The first pilot report of a person flying a jet pack high over Los Angeles was enough to start a federal investigation. The second caused a stir on airport channels, with an air traffic controller remarking, “Only in LA.” Months after that, a controller warned, “The jet pack guy is back.”
The authorities now say the jet pack guy may in fact be more of a balloon guy.
“One working theory is that pilots might have seen balloons,” Rick Breitenfeldt, a Federal Aviation Administration spokesperson, said Wednesday.
The FAA made its statement after NBC 4 News in Los Angeles on Monday published police video and photos showing what appeared to be an inflatable, life-size or larger-than-life-size balloon in the shape of a person floating above the Beverly Hills and Holmby Hills areas. The station observed that it looked like Jack Skellington, the spindly looking and sharply dressed main character from Tim Burton’s 1993 film “The Nightmare Before Christmas.”
The images were captured by a Los Angeles Police helicopter crew in November 2020, about two weeks after a second jet pack sighting, and around Halloween, the station said.
“The FAA has worked closely with the FBI to investigate every reported jet pack sighting,” Breitenfeldt said. “So far, none of these sightings have been verified.”
The Los Angeles Police Department declined to comment, saying that the investigation was being run by the FAA. and the FBI. The FBI did not immediately return a request for comment.
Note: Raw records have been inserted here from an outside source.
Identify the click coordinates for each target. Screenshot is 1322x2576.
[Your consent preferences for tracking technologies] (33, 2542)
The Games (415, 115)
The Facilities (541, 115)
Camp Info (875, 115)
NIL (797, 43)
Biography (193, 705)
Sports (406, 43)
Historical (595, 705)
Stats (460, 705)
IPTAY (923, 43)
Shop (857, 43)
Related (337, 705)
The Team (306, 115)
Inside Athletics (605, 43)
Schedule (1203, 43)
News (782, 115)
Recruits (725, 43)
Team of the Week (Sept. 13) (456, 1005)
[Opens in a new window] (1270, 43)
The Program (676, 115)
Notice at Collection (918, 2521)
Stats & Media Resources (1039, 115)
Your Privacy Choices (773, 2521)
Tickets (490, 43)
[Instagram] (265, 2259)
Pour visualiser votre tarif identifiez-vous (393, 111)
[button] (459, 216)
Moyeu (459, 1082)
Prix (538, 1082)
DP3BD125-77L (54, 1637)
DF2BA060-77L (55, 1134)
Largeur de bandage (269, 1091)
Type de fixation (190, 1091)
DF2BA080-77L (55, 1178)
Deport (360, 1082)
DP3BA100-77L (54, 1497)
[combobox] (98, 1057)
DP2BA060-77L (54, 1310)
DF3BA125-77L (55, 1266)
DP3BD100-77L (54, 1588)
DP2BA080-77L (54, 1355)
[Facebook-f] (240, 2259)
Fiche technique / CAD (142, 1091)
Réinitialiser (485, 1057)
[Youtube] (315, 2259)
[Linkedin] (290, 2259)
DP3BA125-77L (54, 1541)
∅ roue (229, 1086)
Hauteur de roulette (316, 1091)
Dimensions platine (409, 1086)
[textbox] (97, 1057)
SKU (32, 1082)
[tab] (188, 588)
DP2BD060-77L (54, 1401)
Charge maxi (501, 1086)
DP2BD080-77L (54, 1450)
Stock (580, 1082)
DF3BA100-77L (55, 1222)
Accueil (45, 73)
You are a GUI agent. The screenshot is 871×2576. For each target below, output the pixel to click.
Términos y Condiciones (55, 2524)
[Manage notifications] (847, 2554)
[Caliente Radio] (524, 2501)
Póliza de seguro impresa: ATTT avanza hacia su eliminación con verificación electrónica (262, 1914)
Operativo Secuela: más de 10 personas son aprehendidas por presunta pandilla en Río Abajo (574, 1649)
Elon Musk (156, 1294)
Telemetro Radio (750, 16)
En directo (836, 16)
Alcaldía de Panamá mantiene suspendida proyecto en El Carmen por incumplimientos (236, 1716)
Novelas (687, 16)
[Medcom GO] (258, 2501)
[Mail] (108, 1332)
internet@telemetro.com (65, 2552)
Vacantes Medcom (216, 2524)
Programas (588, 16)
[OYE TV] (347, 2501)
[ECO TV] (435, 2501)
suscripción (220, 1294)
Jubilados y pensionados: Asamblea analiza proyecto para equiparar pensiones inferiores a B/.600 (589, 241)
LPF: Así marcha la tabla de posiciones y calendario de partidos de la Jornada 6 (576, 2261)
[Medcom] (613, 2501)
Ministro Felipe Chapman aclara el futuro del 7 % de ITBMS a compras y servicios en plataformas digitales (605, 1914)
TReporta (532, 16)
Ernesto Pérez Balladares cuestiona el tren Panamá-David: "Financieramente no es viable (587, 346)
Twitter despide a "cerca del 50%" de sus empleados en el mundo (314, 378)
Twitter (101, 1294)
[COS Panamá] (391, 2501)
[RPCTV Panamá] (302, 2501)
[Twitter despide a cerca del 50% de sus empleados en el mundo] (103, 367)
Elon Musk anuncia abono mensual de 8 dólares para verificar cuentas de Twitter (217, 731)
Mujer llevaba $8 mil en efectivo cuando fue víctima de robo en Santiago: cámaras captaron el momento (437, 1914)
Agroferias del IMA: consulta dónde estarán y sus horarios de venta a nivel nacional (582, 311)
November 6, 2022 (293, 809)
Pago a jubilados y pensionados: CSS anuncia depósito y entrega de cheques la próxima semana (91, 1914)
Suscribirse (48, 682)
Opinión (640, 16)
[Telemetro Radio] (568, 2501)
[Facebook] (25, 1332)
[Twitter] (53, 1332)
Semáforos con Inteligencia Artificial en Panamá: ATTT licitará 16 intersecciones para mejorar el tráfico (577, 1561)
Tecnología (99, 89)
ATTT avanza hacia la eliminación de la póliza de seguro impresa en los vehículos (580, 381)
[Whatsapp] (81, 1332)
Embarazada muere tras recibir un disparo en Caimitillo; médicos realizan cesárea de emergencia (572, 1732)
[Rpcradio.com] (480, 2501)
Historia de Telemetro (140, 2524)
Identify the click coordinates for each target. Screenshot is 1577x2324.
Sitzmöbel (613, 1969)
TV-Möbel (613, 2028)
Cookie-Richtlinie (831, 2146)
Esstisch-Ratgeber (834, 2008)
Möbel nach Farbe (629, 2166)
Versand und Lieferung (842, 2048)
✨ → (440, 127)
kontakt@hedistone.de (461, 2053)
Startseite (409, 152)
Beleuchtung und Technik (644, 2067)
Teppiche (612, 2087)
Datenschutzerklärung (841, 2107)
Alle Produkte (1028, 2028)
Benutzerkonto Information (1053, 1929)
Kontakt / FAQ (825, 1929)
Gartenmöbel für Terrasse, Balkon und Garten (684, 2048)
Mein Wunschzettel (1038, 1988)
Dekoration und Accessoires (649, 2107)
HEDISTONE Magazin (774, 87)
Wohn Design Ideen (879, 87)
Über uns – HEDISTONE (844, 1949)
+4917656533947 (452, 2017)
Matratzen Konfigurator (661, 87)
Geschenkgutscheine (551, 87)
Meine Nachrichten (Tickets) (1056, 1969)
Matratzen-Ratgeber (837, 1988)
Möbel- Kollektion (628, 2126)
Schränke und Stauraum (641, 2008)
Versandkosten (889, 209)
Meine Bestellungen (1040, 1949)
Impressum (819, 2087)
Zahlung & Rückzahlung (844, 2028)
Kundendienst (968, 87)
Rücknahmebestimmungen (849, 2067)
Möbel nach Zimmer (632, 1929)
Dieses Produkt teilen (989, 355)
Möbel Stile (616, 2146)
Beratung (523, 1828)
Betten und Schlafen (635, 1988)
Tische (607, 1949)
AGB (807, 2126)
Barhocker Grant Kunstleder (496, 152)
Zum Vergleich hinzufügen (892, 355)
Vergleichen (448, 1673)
Retailers sell a variety of decorations and toys modeled after Skellington, or at least resembling the character, including a 6-foot hanging model and an 18-foot inflatable model.
Pilots first reported a suspicious sighting in August 2020, describing a man flying a jet pack at about 3,000 feet near Los Angeles International Airport. “Tower, American 1997 — we just passed a guy in a jet pack,” the pilot of American Airlines Flight 1997 from Philadelphia told air traffic control at the time, saying it looked like there was a person about 300 yards to the plane’s left.
The sighting started an investigation by the FBI and the FAA. The authorities then heard of a second sighting about six weeks later, as crew members on a commercial airliner flying near the airport reported seeing what looked like a person at an estimated 6,000 feet. This July, a third sighting, at 5,000 feet, was reported by a pilot flying a Boeing 747 over Los Angeles.
“Possible jet pack man in sight,” the pilot said at the time. After air traffic controllers and pilots discussed the sighting, a pilot simply said, “We’re looking for the Iron Man.”
A spokesperson for the FBI at the time of the third sighting said that the bureau was working with the FAA to investigate, but that it had not been able to validate any of the previous sightings.
While the jet pack sightings have drawn widespread attention, they’ve also drawn skepticism from companies that make jet packs.
Most jet packs lack the fuel efficiency to fly for more than a few minutes, which makes it difficult for them to get very high. And flying in a crowded airspace, like around a major airport, could be extremely dangerous for a jet pack user, who would risk collision with a jet or being drawn into a plane’s engine.
The FAA has tried to reduce the risk of accidents with aerial vehicles like drones in recent years, enacting new rules and restrictions. The agency requires authorization to fly drones in controlled airspace.
Despite the hazards of handling jet packs, some companies, inventors and stunt-takers have pursued them. In 2020, a pilot from Jetman Dubai, a team of pilots who says it is “pushing the boundaries of aviation,” flew nearly 6,000 feet up using a jet pack, in a flight that lasted 3 minutes. The landing was aided by a parachute. Last year, the team said that one of its pilots, Vincent Reffet, died “during training in Dubai.”
Some tourism companies also offer the opportunity to fly jet packs, usually for just a few minutes at a time and over areas of water.